**** LISTED ENTRIES ****

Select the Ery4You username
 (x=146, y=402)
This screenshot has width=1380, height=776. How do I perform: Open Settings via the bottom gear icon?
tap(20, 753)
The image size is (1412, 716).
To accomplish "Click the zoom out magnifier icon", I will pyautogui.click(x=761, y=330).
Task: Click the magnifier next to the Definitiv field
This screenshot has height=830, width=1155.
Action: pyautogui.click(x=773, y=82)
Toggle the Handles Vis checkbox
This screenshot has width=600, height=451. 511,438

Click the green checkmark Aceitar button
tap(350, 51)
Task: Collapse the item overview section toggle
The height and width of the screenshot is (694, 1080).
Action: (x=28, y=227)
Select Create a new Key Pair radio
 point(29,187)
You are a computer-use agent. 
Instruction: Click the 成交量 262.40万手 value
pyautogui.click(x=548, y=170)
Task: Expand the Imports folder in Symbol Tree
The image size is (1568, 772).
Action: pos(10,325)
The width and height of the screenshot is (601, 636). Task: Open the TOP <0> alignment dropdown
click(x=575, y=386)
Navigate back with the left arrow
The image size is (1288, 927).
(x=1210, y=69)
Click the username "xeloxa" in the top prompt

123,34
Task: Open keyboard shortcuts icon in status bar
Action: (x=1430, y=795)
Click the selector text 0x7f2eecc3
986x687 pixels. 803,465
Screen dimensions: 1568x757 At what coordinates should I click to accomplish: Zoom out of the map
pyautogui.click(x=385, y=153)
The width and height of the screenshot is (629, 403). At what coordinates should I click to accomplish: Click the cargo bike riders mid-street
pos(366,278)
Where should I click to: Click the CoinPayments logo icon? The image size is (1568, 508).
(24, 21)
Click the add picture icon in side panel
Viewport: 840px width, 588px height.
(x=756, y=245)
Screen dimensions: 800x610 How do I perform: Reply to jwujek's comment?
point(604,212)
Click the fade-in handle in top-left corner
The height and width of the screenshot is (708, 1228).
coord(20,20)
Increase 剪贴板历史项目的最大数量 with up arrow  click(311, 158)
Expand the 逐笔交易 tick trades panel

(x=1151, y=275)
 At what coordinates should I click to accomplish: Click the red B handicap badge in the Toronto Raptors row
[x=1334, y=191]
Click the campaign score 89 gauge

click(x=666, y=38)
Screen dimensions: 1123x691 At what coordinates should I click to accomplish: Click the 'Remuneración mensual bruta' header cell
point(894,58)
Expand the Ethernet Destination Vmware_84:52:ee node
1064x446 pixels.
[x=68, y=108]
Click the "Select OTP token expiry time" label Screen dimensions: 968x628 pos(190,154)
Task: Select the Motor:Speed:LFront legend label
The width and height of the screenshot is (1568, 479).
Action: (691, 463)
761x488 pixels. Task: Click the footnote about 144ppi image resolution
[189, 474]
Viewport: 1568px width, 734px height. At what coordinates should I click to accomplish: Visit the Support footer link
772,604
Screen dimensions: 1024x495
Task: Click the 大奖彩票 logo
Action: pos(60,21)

****

* **REQUIREMENT**:
Scan the lines above for the word "label". Return each one that has it.

* **SOLVED PROBLEM**:
Click the "Select OTP token expiry time" label Screen dimensions: 968x628 pos(190,154)
Task: Select the Motor:Speed:LFront legend label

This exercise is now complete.